Playas are endorheic sediment basins in drylands that are temporally filled with water. During dry seasons, their surfaces are generally covered with a thick crust of clay-rich clastic material and soluble salts. Strong winds can mobilize that fine-grained material, including the salts, from the playa surfaces as aeolian dust that strongly affects the surrounding ecosystems and human livelihood. During recent decades, climate change strongly altered the salinity regimes of many playas, leading to an increase of surface salinity. During this study we investigated the impact of climate change on soil salinity dynamics in the Bajestan Playa, Northeast Iran, over a period of three decades (1992-2021). The studied region is particularly exposed to the "Sistan winds of 120-Days" during the dry season in summer. Therefore, it is one of the main dust source areas in eastern Iran.

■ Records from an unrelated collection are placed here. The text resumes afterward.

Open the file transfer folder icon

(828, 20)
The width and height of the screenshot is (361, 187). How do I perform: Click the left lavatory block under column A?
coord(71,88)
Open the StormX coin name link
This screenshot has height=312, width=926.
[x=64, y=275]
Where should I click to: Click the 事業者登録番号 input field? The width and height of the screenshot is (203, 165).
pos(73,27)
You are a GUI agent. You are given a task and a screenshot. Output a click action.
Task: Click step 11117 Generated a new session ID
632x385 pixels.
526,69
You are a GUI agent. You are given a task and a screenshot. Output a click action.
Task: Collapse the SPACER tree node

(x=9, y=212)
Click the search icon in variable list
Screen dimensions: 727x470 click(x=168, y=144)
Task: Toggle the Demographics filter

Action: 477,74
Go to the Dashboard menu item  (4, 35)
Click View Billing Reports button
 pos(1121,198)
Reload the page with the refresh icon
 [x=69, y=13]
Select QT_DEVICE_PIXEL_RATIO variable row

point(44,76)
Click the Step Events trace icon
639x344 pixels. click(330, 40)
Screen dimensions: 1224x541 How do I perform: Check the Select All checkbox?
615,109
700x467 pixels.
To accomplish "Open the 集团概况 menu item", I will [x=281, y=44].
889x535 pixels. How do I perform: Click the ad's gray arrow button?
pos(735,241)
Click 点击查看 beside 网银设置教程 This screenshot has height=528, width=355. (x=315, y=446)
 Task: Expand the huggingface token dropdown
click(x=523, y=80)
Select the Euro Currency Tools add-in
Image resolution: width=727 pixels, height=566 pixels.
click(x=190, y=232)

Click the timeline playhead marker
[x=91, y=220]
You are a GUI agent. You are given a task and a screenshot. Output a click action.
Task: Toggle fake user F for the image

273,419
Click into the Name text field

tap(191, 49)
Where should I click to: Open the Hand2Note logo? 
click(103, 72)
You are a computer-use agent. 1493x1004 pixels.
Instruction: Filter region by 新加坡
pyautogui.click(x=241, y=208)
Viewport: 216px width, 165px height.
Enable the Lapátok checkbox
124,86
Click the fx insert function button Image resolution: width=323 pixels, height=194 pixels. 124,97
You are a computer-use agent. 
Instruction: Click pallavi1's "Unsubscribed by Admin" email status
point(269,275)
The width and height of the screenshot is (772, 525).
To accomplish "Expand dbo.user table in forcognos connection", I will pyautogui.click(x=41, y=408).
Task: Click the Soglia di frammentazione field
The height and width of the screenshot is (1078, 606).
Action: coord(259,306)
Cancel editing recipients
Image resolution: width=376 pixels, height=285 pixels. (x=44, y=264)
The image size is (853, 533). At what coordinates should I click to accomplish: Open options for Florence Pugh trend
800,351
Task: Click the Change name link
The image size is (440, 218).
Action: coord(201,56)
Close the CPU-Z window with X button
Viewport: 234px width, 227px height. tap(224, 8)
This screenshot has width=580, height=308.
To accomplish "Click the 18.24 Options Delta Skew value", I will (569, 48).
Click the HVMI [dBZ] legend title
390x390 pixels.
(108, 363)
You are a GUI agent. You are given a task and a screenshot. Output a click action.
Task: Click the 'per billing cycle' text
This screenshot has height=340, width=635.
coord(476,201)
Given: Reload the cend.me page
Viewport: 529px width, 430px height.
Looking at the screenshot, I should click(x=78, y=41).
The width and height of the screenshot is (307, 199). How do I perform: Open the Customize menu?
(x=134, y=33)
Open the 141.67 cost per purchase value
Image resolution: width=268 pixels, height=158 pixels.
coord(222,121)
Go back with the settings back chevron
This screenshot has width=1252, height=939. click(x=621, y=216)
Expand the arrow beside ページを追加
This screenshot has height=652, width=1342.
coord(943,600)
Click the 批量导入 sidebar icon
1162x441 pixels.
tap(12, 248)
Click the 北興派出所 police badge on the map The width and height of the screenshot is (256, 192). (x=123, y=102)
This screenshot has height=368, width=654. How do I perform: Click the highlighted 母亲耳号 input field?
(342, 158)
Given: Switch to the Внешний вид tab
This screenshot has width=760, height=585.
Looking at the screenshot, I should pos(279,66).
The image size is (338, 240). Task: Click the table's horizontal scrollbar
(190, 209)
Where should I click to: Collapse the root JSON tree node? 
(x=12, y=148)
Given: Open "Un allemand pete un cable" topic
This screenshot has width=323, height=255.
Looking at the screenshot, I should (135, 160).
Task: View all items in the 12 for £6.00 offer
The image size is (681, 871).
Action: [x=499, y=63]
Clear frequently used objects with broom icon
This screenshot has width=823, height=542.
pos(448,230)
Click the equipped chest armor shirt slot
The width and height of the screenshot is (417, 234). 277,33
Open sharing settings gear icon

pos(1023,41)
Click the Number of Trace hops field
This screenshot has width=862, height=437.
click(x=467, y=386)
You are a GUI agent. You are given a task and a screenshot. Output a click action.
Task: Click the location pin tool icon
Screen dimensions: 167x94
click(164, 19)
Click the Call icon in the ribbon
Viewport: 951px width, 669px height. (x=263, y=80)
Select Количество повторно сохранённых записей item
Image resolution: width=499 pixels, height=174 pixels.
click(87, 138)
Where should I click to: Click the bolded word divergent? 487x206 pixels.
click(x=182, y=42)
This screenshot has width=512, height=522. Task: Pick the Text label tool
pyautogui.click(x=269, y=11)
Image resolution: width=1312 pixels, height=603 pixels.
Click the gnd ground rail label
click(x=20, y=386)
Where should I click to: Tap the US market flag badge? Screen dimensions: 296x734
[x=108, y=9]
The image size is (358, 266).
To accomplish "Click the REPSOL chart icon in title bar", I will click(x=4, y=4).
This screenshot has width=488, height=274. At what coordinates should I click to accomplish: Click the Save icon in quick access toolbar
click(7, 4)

In order to better understand and predict the geochemical composition of aeolian dust, it is necessary to monitor and map regional salinization processes. Thus, we applied a multi-disciplinary approach that encompased remote sensing, field-based ground truthing, and climatic data analysis. Remote sensing analysis on Landsat data (first week of July of all studied years) were carried out on three generations of sensors (TM, ETM+, OLI 8) that were uniformly corrected for atmospheric and geometrical conditions. During a field campaign in July 2021, a total number of 130 soil sampleswere collected from the upper 20 cm of soil of areas that represent seven soil salinity classes that were preliminary identified based on multispectral remote sensing analysis and regional geological maps. In addition, the electrical conductivity (EC) was subsequently measured on the soil surface samples in the laboratory. Based on these field measurements and the remote sensing analyzes, we were finally able to derive twelve soil salt indices. Two among all indices (S12 and S13) showed the most satisfactory calibration accuracies between the field and remote sensing-based EC values. Finally, the index SI2 was applied to the Landsat images for temporal and spatial quantitative soil salinity mapping. Furthermore, to validate the impact of climate change on the salinity changes, the Standardized Precipitation Index (SPI) and the Mann-Kendal Index were calculated based on temperature and precipitation data at different time scales of the last 60 years.